▶ [Exercise description]:
Work through the material below and tally the lines holding "Change"; only the tally should be returned.

=== Begin Enclosure ===

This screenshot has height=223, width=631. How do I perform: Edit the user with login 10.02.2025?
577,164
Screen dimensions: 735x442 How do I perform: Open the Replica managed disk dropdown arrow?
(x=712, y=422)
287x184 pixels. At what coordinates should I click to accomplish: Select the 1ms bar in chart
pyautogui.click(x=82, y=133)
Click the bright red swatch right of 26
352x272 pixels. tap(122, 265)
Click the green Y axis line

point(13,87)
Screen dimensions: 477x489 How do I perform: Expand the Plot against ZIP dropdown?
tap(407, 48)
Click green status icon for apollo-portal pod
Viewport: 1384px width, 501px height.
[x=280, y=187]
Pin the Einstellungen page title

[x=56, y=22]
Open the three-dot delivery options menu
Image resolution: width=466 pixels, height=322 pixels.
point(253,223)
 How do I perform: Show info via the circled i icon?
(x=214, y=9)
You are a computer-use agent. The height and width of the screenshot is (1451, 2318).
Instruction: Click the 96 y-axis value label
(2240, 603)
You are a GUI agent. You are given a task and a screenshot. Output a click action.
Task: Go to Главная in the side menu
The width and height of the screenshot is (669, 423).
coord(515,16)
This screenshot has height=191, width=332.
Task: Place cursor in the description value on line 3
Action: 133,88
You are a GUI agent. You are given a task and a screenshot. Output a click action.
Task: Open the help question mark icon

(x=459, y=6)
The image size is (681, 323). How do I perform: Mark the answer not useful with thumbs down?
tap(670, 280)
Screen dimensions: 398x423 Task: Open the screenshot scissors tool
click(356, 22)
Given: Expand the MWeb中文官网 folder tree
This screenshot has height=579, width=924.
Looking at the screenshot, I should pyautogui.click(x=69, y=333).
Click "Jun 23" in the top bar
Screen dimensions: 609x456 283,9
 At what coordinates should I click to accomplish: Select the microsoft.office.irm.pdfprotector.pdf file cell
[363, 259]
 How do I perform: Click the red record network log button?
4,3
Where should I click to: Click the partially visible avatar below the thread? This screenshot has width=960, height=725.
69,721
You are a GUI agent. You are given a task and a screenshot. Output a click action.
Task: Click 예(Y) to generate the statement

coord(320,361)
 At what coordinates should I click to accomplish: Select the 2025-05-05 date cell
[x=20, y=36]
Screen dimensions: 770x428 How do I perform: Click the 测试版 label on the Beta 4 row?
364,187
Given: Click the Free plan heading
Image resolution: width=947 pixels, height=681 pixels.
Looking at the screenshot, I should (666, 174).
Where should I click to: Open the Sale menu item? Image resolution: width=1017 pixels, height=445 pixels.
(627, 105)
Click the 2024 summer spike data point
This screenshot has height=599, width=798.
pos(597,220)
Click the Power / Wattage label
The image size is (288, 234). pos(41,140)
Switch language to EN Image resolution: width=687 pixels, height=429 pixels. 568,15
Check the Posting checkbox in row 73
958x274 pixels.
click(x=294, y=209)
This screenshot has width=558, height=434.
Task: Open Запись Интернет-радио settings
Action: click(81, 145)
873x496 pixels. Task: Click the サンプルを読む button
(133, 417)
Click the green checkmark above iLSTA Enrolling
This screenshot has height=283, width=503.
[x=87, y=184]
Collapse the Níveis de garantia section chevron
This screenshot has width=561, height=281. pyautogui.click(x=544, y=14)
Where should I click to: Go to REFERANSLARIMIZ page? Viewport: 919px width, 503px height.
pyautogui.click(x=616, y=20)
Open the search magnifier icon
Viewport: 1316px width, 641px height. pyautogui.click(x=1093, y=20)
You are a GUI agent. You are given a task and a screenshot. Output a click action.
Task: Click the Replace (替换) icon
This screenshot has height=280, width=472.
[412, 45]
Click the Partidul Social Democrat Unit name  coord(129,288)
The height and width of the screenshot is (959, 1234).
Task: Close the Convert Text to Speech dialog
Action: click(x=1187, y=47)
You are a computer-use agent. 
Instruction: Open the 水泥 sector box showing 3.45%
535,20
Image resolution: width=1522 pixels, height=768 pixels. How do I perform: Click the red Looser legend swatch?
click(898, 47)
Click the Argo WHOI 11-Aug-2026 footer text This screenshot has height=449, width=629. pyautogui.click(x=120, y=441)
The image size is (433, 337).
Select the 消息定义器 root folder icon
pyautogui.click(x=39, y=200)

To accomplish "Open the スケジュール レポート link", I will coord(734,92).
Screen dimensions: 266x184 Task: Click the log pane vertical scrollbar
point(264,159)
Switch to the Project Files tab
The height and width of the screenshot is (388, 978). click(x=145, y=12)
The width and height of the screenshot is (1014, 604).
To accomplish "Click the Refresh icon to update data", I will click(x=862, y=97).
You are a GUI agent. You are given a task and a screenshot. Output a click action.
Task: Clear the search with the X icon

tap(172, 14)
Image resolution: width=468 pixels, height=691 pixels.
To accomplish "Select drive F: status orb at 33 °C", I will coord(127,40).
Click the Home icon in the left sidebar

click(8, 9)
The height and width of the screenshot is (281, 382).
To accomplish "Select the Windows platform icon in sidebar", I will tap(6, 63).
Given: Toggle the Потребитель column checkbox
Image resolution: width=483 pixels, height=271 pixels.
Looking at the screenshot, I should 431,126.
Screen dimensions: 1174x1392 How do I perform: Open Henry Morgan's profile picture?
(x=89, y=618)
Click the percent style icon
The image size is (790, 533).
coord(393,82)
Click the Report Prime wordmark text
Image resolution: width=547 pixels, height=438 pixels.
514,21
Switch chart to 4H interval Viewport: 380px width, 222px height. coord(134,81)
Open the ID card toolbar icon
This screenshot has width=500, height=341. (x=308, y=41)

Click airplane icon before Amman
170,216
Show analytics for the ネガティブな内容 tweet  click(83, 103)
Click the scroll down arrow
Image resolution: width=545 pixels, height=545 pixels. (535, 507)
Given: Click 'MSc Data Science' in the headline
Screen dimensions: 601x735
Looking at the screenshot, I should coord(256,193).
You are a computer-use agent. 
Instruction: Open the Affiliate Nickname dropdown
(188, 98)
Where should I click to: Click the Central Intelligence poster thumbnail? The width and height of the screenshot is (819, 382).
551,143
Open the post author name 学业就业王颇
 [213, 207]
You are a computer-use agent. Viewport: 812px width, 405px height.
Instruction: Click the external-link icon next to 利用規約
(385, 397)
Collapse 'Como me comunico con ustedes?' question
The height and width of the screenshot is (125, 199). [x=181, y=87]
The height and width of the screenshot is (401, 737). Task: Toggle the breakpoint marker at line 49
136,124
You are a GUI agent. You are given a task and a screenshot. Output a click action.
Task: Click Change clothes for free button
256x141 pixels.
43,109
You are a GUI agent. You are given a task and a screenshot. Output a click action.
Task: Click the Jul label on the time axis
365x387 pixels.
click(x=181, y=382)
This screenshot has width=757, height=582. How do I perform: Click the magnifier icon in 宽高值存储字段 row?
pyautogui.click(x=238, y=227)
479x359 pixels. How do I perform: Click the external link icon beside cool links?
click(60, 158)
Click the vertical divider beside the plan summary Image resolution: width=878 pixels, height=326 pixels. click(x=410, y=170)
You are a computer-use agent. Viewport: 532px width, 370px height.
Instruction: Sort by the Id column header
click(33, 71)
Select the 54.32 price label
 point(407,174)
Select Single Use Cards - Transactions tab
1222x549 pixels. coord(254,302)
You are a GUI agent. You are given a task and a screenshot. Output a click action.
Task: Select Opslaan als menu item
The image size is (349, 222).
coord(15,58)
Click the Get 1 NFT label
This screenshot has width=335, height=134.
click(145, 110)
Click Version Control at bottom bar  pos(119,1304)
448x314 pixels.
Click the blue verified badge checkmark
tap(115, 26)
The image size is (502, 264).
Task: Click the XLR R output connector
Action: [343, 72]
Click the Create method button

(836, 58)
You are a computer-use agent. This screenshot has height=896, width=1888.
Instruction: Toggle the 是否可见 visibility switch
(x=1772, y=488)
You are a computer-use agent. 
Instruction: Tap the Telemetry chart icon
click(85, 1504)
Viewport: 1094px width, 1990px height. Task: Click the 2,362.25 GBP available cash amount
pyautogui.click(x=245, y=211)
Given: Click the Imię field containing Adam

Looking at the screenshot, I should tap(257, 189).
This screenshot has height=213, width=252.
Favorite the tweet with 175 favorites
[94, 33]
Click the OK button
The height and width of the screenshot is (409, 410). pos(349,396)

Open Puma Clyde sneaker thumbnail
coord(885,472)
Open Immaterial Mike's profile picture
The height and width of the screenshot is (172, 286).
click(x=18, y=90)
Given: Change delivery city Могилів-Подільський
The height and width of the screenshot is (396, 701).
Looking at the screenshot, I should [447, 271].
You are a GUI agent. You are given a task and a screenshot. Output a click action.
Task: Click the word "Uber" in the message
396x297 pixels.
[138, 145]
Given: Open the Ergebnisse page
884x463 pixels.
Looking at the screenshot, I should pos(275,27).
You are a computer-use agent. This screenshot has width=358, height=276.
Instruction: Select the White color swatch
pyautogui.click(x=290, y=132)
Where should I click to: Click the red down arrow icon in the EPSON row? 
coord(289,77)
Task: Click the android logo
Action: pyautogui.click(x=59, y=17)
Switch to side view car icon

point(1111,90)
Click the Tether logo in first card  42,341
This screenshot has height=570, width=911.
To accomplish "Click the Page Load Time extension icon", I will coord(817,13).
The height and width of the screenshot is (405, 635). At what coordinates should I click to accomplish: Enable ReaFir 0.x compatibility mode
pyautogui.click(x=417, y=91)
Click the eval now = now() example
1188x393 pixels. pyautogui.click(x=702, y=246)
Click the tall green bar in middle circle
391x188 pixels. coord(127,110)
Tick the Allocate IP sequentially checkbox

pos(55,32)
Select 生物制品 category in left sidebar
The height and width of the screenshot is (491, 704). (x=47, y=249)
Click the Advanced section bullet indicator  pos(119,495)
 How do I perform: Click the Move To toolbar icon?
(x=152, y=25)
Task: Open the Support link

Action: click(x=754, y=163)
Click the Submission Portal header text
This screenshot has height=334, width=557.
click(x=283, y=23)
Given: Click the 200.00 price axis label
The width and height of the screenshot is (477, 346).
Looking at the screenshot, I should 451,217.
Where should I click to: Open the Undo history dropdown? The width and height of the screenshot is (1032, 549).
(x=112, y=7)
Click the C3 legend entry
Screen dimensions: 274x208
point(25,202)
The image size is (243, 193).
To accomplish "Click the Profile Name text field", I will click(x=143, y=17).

=== End Enclosure ===

▶ [Completed task]:
2